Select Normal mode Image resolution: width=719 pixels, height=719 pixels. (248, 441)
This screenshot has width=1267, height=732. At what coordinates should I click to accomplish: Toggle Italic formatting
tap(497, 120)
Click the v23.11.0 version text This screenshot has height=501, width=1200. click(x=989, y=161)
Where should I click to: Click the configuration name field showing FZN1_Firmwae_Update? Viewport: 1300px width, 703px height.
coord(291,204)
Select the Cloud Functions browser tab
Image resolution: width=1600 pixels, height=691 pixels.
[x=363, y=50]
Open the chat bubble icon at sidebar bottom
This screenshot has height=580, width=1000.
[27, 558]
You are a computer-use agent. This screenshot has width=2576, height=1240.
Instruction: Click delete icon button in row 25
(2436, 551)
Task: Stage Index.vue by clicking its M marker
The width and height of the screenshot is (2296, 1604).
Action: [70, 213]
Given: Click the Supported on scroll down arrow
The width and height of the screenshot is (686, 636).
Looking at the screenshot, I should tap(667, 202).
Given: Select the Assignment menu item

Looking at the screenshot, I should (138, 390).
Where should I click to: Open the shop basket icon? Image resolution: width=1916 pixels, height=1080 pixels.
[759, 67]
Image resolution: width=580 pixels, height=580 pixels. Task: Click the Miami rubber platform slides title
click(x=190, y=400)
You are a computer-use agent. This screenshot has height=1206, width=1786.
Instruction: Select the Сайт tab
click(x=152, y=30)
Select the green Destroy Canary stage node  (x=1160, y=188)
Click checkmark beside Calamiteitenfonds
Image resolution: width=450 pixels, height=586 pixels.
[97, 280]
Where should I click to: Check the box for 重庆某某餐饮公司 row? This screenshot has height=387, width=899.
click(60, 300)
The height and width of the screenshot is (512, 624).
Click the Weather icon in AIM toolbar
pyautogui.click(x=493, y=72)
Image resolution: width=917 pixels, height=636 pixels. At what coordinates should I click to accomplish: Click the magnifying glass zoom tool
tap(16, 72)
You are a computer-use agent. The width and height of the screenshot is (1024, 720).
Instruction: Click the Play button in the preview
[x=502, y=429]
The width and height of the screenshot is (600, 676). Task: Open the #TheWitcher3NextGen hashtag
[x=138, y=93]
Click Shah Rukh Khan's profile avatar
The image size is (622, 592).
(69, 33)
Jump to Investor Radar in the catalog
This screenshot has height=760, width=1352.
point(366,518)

▸ Work to do
Quote the records verbatim from the line with "You are a computer-use agent. The" through the end of the records.

▸ Response
You are a computer-use agent. The width and height of the screenshot is (1024, 720).
Instruction: Click the Play button in the preview
[x=502, y=429]
The width and height of the screenshot is (600, 676). Task: Open the #TheWitcher3NextGen hashtag
[x=138, y=93]
Click Shah Rukh Khan's profile avatar
The image size is (622, 592).
(69, 33)
Jump to Investor Radar in the catalog
This screenshot has height=760, width=1352.
point(366,518)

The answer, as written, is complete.